Almost immediately after the conflict erupted, concerns were raised by pundits and policymakers that cryptocurrencies – by virtue of their decentralization and the anonymity they afford – could turbocharge efforts to evade the massive package of sanctions imposed on Russia. For example, in a March 2 letter, Senators Elizabeth Warren and Mark Warner wrote to Secretary of the Treasury Janet Yellen asking for information on how Treasury intends to “inhibit the use of cryptocurrency for sanctions evasion.”
In response to these alarm bells, industry experts have observed that, in fact, digital currencies are unsuitable to sanctions evasion. For starters, crypto is arguably too small to accommodate widespread sanctions evasion − that is, there is simply not enough cryptocurrency available to facilitate the systematic evasion of sanctions against a country like Russia, which has the world’s eleventh largest economy.
In addition, sanctions evasion, like other forms of money laundering, demands obscurity and non-traceability. Cryptocurrency – for all the talk of anonymity and decentralization – has transparency and traceability literally built into its DNA. A blockchain is, after all, a public and immutable record of all transactions. Even if identities are not attached to those transactions, authorities are increasingly adept at putting names and faces to the blockchain’s ones and zeroes. Witness the DOJ and FBI’s successful effort to recover millions of dollars in bitcoin ransomware payments, and the arrest of two New York residents who stole and unsuccessfully attempted to launder approximately $4.5 billion in cryptocurrency.

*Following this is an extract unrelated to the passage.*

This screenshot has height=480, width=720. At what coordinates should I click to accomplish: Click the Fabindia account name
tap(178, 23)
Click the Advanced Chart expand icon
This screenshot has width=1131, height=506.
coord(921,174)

These arguments against cryptocurrency as an effective tool of sanctions evasion undoubtedly have merit. But for exchangers, administrators, wallet providers, and others involved in the industry, they risk missing the point. First, there is little doubt that cryptocurrency can be – indeed, has been – used to evade sanctions, even if not on a massive scale. More importantly, the U.S. government has in recent months repeatedly highlighted legal risks associated with cryptocurrency, including in connection with sanctions evasion. Last fall, OFAC released some of its most detailed compliance guidance ever, devoted entirely to sanctions risks in the cryptocurrency industry. The following month, in its anticipated Sanctions Review, one of Treasury’s central messages was that cryptocurrencies and other technologies may provide bad actors with “new ways of hiding cross-border transactions” and thereby “reduce the efficacy of American sanctions.”
More recently, on March 1 – soon after large-scale Russian military action began – President Joseph R. Biden announced in his State of the Union Address the formation of a DOJ-led initiative “to go after the crimes of Russian oligarchs.” In an announcement released the following day, DOJ made clear that one mission of the new “KleptoCapture” task force would be to target “efforts to use cryptocurrency to evade U.S. sanctions.” Most recently, FinCEN warned financial institutions on March 7 to “be vigilant about potential Russian sanctions evasion, including by both state actors and oligarchs.” The notice also underscored that “CVC [convertible virtual currency] exchangers and administrators and other financial institutions may observe attempted or completed transactions tied to CVC wallets or other CVC activity associated with sanctioned Russian, Belarusian, and other affiliated persons.” And most recently, President Biden’s March 9 Executive Order underscores that understanding and managing the potential threats posed by cryptocurrency will be an all-of-government effort, and a key area of focus for the administration going forward.
The clear message, then, is that regardless of the actual viability of cryptocurrency as a means of evading sanctions, OFAC, DOJ, FinCEN, and other enforcement agencies will be looking hard for violations. Whether many or few, the U.S. Government will find violations, and those involved – including financial institutions, exchangers, wallet providers, and other market participants – will be held accountable. Firms that do not heed their regulators’ repeated warnings to understand the risk environment, appropriately diligence users, and implement other suitable controls may soon regret it.